[TASK BRIEF] Return exactly the lines below, starting with the one that has "Sicilia (328, 2402)" and going on through the one that has "Asp Ragusa, il".

----- DATA PROVIDED -----

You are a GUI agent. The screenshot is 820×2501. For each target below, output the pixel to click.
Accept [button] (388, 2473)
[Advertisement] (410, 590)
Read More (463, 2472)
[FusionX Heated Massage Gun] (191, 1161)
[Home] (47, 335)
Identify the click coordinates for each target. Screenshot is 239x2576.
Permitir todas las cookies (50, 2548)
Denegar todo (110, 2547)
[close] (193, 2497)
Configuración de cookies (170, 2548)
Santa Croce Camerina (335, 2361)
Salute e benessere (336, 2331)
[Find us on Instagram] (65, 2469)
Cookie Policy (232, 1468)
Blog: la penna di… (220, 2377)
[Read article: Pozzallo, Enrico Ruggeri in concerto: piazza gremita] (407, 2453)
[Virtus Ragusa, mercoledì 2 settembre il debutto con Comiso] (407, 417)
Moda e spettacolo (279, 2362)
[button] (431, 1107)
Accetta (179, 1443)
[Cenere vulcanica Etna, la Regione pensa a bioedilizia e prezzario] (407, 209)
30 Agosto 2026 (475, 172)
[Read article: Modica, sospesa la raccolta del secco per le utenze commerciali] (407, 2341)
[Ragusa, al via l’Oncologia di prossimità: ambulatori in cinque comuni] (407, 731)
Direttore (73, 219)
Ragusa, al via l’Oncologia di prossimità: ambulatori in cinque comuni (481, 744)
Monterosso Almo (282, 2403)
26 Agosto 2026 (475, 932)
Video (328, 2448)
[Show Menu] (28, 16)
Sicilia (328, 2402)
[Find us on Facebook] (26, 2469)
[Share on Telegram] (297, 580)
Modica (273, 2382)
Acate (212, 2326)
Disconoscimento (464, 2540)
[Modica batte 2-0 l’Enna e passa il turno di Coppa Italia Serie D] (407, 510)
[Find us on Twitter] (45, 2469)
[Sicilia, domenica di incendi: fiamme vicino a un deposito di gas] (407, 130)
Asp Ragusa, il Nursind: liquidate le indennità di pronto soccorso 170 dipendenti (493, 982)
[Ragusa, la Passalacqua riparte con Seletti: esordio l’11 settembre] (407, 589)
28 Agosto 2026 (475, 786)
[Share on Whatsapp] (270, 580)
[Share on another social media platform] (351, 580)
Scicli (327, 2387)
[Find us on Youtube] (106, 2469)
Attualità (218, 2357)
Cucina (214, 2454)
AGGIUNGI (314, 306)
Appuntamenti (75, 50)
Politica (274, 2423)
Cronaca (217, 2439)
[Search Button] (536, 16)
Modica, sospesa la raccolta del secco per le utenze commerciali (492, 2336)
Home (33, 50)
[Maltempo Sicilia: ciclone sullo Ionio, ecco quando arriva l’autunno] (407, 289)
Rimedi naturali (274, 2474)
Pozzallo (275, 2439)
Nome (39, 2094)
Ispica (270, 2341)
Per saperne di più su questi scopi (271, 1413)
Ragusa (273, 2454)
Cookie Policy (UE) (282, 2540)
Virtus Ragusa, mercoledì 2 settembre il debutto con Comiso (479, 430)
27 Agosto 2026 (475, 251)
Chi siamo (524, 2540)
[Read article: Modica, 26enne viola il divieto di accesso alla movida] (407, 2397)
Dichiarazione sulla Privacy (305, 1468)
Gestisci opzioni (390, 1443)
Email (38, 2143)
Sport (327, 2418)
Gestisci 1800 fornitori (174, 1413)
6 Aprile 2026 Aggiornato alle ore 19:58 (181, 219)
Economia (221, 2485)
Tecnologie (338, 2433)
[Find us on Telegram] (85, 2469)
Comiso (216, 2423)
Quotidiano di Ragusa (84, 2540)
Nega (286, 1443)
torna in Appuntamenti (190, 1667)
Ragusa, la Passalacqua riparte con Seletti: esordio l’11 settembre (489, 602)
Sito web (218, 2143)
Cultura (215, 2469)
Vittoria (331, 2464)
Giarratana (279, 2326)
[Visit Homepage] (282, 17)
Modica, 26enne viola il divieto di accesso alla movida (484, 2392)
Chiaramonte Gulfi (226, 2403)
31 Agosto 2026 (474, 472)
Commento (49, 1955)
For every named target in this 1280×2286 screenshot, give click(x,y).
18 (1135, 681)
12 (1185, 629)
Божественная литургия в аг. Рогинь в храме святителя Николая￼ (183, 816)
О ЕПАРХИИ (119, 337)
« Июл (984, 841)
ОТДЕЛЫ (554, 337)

-----

[RESULT]
Sicilia (328, 2402)
[Find us on Facebook] (26, 2469)
[Share on Telegram] (297, 580)
Modica (273, 2382)
Acate (212, 2326)
Disconoscimento (464, 2540)
[Modica batte 2-0 l’Enna e passa il turno di Coppa Italia Serie D] (407, 510)
[Find us on Twitter] (45, 2469)
[Sicilia, domenica di incendi: fiamme vicino a un deposito di gas] (407, 130)
Asp Ragusa, il Nursind: liquidate le indennità di pronto soccorso 170 dipendenti (493, 982)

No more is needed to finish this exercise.